### AIM OF THE EXERCISE
Look for "agent" in each line of the records, and copy the lines that have it.

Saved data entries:

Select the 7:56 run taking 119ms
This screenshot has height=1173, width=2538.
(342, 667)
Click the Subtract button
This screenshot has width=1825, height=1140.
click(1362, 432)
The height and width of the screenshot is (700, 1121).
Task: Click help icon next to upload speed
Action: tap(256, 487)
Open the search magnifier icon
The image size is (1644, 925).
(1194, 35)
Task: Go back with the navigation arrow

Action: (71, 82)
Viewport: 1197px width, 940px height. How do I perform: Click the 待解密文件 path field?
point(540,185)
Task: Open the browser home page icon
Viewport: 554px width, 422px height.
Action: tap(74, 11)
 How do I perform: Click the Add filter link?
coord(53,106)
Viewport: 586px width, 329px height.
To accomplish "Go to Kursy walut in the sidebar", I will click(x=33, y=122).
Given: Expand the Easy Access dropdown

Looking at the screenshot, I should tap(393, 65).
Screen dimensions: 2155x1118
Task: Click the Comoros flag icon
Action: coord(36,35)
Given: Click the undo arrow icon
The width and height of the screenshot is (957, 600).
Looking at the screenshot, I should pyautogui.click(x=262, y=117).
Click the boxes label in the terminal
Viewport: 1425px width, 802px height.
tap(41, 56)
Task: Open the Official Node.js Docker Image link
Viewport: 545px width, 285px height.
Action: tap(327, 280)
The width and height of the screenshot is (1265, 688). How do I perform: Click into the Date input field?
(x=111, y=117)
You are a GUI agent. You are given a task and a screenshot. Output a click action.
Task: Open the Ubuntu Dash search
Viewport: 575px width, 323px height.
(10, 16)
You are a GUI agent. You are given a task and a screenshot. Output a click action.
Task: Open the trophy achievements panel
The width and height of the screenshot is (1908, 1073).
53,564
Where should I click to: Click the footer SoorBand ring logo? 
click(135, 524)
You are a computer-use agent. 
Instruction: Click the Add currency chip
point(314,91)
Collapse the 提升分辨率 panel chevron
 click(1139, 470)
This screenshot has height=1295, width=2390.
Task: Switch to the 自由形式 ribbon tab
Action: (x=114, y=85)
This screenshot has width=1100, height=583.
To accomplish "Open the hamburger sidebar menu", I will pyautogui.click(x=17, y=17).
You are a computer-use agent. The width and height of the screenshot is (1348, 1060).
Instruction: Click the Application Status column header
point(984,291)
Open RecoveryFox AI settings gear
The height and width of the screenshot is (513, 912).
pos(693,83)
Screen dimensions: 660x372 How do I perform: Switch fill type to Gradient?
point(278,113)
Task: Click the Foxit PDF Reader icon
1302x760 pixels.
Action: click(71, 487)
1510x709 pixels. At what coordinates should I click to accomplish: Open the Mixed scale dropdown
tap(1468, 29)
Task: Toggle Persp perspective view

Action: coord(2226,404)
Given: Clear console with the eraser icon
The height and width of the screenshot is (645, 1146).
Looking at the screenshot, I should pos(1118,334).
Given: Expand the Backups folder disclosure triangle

### TASK ANSWER
You are a GUI agent. You are given a task and a screenshot. Output a click action.
You are a GUI agent. You are given a task and a screenshot. Output a click action.
You are a computer-use agent. 
You are a computer-use agent. The width and height of the screenshot is (1348, 1060).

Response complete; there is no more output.